As a reminder, my school has been designated a turnaround school and is undergoing the Expanding Great Options process. That has meant some major changes around the school, including a new principal, new leadership, and about 50% new teaching staff. It has meant meetings and more meetings. And it has meant a lot of trying out new ideas and building systems from the ground up. Which causes twelve- and fourteen-hour days!

On the brighter side, being a turnaround means some positive changes too.

Our new principal is an inspiring leader. He moved from Cleveland to Baltimore this summer, having been a principal there. His goal, and ours, is to do what it takes to make our school one of the Top 500 in the nation. This will not happen in just one year, but it is where we are trying to go.

The faculty has a lot of energy and enthusiasm, though this has been on the wane since the early days of August (as is true any school year).

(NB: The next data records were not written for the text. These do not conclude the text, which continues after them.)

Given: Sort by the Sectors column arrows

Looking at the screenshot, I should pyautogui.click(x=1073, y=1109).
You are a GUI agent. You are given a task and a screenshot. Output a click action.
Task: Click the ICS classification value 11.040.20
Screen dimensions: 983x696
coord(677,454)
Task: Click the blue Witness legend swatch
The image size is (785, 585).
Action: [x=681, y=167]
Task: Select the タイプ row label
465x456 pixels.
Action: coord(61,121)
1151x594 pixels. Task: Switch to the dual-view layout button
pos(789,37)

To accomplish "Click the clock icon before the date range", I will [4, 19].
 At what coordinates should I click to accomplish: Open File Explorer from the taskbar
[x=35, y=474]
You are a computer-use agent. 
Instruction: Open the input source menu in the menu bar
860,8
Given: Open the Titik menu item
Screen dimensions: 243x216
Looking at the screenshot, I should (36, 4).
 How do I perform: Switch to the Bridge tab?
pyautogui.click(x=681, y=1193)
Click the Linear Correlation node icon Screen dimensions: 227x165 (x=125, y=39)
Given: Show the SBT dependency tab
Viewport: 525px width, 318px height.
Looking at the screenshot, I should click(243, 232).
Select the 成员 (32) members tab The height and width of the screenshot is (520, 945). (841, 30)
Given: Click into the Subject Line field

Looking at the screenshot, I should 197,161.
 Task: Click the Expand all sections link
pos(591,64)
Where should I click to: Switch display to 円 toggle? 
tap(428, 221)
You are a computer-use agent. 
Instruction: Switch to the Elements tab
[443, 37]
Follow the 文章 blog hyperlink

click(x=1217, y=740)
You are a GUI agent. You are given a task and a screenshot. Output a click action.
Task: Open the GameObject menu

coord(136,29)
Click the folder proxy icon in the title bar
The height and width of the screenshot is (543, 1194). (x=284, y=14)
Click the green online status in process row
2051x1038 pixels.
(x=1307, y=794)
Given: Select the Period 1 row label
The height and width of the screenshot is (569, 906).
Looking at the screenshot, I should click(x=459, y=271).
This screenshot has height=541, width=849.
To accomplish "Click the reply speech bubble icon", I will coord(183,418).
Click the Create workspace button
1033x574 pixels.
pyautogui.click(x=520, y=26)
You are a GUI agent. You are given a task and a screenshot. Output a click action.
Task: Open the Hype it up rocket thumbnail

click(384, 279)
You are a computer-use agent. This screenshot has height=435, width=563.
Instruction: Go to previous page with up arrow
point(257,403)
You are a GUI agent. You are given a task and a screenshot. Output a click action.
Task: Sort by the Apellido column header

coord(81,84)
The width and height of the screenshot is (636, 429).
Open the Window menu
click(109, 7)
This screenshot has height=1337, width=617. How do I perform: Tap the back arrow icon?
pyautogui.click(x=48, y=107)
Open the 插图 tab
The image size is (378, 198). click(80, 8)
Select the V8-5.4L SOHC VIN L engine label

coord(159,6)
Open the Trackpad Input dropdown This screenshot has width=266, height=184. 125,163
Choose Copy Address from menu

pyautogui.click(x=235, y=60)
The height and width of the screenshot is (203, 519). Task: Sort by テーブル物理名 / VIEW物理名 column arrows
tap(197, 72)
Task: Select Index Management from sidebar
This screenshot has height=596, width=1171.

Though I pointed out the long days as a drawback, at least I know when I leave after 7:00pm many days, others are staying crazily late too. This comes out of a dedication to our work and our students. Related to this point also, there seems to be more school spirit than before, both among students and teachers.

This year, we have done some things never done before in my tenure at my school. For example, full-school assemblies. Never once happened in my five years prior; has already occurred several times this year. We had a homecoming dance, which was also new. Back in September, we hosted a fantastic community fair together with our annual Back-to-School night, where parents, students, families, teachers, and many members of our local community got together to celebrate our partnership in educating our kids.

Being a turnaround with new leadership has also meant the chance for teachers to step into roles that go beyond their own classrooms and work for the good of the school. While this extra responsibility can lead to burnout from overwork, it can also lead to greater involvement and investment in the school, and the ability to make changes with effects you can see. So although some of the excitement has lessened since August, I hope that our enthusiasm, dedication, and extra-involvement help carry us through the school year to an improved school and a better education for our students.